I completely fell in love with these two pieces of work a while back. They were on show at a trendy event in Manhattan and somehow inspired even the most uppity of hipsters to run around and make fools of themselves. The projected lights in both pieces react to the presence of a human being ?so the flowers “disappear” or “grow back”, while the audio of the Daft Punk record — and the “spinning” of the record — is controlled by a person’s movement. In other words, you could destroy a field of flowers (for a moment) or act as your own DJ, slowing down the music or speeding it up simply by running around in a circle. A version whereby users can scratch records is on its way, though I can’t even imagine how that’s possible.
I caught up with the creator of these two pieces, Theo Watson, who’s a creative based in Amsterdam in order to grill him about how the hell these installations work.
So. Huh? What on earth is going on? How have you done this?
Basically they both use a similar technique. A camera attached to the ceiling is sending video of the installation area below to a computer.

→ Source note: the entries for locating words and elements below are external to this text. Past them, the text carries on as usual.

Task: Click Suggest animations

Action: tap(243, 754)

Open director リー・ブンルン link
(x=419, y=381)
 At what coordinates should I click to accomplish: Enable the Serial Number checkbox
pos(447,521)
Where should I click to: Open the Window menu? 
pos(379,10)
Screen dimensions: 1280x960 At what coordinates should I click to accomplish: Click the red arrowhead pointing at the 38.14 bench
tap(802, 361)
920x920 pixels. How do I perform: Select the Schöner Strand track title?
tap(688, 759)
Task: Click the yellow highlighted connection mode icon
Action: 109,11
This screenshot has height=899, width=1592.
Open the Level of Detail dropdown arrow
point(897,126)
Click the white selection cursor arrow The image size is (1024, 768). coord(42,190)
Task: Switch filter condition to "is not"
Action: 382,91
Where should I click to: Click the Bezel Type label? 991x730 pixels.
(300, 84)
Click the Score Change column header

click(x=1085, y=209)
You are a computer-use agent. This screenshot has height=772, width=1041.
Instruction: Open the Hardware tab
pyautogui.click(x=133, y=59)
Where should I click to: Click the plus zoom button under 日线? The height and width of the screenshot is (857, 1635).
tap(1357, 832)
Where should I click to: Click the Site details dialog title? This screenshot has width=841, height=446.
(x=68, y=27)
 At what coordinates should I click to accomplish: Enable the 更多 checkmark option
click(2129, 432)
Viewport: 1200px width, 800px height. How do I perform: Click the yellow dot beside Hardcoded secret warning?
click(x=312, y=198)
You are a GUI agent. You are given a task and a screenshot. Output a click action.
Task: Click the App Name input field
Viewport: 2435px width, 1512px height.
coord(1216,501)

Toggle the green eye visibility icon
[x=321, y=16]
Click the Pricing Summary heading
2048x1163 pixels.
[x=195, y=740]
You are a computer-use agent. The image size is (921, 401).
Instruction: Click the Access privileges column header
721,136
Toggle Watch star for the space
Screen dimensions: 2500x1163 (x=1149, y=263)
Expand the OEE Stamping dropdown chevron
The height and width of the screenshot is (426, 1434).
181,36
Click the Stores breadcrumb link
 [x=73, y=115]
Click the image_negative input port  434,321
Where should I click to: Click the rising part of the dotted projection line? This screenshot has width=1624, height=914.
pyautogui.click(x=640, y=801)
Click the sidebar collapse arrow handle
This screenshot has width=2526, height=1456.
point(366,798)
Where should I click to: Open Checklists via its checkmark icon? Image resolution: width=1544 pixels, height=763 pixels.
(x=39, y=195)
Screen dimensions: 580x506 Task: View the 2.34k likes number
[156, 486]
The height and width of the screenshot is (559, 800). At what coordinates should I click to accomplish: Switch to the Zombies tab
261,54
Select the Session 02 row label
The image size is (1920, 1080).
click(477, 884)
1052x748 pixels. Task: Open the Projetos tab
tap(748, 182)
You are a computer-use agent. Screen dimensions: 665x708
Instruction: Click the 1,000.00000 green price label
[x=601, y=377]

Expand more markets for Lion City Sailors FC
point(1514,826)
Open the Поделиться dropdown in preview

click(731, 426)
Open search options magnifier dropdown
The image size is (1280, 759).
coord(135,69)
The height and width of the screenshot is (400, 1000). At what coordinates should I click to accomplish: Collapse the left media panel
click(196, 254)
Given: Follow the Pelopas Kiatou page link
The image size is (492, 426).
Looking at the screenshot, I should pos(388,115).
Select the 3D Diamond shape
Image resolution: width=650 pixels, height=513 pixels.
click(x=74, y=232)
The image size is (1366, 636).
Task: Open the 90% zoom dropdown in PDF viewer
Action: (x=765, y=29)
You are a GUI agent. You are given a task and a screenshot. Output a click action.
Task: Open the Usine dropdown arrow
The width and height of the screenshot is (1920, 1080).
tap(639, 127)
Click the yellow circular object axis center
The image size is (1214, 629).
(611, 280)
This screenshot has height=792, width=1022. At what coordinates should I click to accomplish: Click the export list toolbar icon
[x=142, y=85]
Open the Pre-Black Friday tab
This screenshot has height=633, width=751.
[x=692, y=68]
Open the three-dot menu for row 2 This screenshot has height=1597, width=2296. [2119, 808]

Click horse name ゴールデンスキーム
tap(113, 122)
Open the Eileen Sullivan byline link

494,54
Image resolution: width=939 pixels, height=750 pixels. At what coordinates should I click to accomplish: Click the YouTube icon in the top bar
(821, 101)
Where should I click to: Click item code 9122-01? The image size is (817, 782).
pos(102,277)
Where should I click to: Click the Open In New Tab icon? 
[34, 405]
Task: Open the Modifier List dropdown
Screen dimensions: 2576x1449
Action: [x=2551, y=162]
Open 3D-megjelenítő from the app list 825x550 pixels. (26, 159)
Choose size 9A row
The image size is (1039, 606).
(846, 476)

This gives the computer a bird's eye view of the installation. The computer then processes the image to see where people are standing and then uses that to effect the installation. In the case of Daisies it simply 'kills' the flowers where the person is standing, but with Vinyl Workout it actually tracks the movement of each person and then adds it all together to create a net speed at which the record should turn. This means for example that if someone was running in one direction and then another person ran in the opposite direction they could cancel out each other and bring the record to a stop.
Let's take the projects separately. What was the design process and thinking behind Daisies?Daisies was originally a small project for a computer vision class run by Zachary Lieberman at Parsons School of Design. Our department was on the 10th floor and so that made for a lot of waiting for the elevator. I thought it would be nice to make an interactive patch of flowers to go by the entrance to the elevator that people could play with while they were waiting. It also meant that people getting off the elevator would have to walk through the flowers. It ended up being very successful, people would get off the elevator just to play with it and then get back on and go to their floor.
And Vinyl Workout?Vinyl Workout was a project I designed specifically for the Rotterdam Electronic Music Festival (REMF). Rotterdam has a strong heritage for electronic and dance music and I thought for this festival it would be nice to emphasise this connection between movement and music that is slowly being lost as DJs move away from records to more digital media. It actually works with any song (you just need the image of the vinyl and the music) but considering the way you play with it, Daft Punk's 'Around the world' seemed like the perfect song to debut this project with. Scratching should come soon. It is actually much harder than it seems but it is definitely possible. I am also excited about the idea of a record installation where people have to work together to mix the records with their movement.
What future applications do you see for projects like this?
I would like to see pieces like Daisies as permanent installations in large buildings. I think it is important to integrate dynamic systems into architecture to remind people to have fun and stay curious. I also think it is important that people feel like they can have an effect on the space around them and it is not just blocks of looming, static, concrete.
Having worked on installations for the likes of genius director, Michel Gondry, Watson's currently working with his former Parsons tutor, Zachary Lieberman, and they're shortly to release a free opensource toolkit for writing creative code. Given how undeniably effective and powerful these two projects are, Watson's optimism -- "it is definitely something we think others will find useful too!" seems to be well-placed.